INSTRUCTIONS FOR THE TASK |
Exactly the line that contains "Where should I click to: Click the Esc" and the lines following it to the end of the data are to be reproduced, and nothing more.

GIVEN INFORMATION |
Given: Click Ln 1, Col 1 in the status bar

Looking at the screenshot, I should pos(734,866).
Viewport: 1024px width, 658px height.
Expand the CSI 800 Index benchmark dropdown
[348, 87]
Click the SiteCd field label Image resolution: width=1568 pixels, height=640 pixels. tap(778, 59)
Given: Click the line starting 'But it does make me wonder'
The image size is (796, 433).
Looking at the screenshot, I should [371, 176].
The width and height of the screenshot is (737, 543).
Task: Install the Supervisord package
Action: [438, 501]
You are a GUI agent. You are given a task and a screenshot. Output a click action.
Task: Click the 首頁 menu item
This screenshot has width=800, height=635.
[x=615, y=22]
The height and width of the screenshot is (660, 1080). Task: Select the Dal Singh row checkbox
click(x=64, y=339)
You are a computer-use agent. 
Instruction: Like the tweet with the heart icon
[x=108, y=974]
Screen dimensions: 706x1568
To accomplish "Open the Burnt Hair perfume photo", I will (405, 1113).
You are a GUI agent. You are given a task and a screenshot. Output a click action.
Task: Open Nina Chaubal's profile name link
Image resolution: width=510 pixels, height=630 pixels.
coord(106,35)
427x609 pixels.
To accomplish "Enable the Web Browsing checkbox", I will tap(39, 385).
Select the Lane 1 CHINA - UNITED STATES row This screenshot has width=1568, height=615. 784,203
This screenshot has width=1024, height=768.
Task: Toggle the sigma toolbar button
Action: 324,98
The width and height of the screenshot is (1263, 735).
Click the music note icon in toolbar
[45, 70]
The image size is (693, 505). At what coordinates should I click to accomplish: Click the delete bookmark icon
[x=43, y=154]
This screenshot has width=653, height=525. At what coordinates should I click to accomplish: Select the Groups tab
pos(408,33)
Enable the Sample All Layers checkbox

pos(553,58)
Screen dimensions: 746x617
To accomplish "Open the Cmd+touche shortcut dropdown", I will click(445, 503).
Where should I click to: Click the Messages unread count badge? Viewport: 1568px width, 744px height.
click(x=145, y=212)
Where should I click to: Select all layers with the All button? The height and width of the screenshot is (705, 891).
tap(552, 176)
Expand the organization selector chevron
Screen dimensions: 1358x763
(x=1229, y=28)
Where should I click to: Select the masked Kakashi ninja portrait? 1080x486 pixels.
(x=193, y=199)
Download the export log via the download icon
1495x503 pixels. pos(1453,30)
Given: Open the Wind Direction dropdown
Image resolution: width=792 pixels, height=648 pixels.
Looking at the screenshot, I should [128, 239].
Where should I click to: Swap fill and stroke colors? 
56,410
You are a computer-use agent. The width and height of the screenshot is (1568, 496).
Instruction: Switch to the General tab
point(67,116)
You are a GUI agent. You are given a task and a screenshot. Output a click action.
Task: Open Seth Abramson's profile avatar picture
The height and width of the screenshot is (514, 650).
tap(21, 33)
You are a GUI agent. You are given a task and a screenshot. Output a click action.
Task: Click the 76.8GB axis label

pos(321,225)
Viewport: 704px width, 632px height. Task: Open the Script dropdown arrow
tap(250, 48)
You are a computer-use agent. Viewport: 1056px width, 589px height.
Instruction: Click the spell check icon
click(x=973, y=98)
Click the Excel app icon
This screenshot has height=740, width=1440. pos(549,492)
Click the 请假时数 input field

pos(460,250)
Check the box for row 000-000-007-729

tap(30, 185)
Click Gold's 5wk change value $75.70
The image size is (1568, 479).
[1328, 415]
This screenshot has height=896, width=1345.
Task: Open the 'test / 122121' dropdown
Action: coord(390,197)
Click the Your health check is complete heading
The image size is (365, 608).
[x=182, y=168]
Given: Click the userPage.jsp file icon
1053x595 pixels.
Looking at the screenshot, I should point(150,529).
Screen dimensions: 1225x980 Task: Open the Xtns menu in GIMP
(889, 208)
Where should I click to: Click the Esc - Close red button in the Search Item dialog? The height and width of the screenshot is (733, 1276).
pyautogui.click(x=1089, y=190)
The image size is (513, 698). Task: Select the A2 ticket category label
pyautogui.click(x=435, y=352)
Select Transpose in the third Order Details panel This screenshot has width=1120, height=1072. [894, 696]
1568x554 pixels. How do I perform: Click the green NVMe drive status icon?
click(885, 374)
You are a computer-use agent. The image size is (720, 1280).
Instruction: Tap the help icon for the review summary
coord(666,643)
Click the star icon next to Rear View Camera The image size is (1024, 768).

YOUR RESPONSE |
Where should I click to: Click the Esc - Close red button in the Search Item dialog? The height and width of the screenshot is (733, 1276).
pyautogui.click(x=1089, y=190)
The image size is (513, 698). Task: Select the A2 ticket category label
pyautogui.click(x=435, y=352)
Select Transpose in the third Order Details panel This screenshot has width=1120, height=1072. [894, 696]
1568x554 pixels. How do I perform: Click the green NVMe drive status icon?
click(885, 374)
You are a computer-use agent. The image size is (720, 1280).
Instruction: Tap the help icon for the review summary
coord(666,643)
Click the star icon next to Rear View Camera The image size is (1024, 768).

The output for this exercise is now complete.